Data provided>
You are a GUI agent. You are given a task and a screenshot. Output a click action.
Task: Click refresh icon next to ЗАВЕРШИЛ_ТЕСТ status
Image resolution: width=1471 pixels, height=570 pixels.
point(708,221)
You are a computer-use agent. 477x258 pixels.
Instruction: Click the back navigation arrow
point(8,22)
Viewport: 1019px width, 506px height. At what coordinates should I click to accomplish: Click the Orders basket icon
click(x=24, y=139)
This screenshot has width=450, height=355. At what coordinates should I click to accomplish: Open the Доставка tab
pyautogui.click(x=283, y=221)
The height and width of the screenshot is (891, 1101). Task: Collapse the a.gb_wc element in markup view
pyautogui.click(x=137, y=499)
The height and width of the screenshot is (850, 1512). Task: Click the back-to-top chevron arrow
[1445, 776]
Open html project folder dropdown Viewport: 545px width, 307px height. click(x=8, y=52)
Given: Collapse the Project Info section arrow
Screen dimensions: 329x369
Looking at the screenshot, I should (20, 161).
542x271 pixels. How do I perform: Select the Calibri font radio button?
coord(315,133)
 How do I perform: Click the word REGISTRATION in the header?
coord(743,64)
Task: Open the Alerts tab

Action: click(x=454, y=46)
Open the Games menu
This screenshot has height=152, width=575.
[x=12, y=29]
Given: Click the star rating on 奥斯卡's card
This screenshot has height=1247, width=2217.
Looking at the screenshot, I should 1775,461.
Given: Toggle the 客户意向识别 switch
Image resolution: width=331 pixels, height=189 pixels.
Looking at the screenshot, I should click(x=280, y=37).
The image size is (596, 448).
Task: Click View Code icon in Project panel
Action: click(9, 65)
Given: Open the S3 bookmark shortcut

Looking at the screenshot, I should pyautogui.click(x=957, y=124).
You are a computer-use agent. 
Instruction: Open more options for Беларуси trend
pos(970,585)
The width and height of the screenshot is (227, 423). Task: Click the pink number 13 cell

Instruction> Starting at the top of the entries above and going through the line that contains "click(x=24, y=139)", format those lines as a numbered list, leaving out any blank lines.

Output>
1. You are a GUI agent. You are given a task and a screenshot. Output a click action.
2. Task: Click refresh icon next to ЗАВЕРШИЛ_ТЕСТ status
3. Image resolution: width=1471 pixels, height=570 pixels.
4. point(708,221)
5. You are a computer-use agent. 477x258 pixels.
6. Instruction: Click the back navigation arrow
7. point(8,22)
8. Viewport: 1019px width, 506px height. At what coordinates should I click to accomplish: Click the Orders basket icon
9. click(x=24, y=139)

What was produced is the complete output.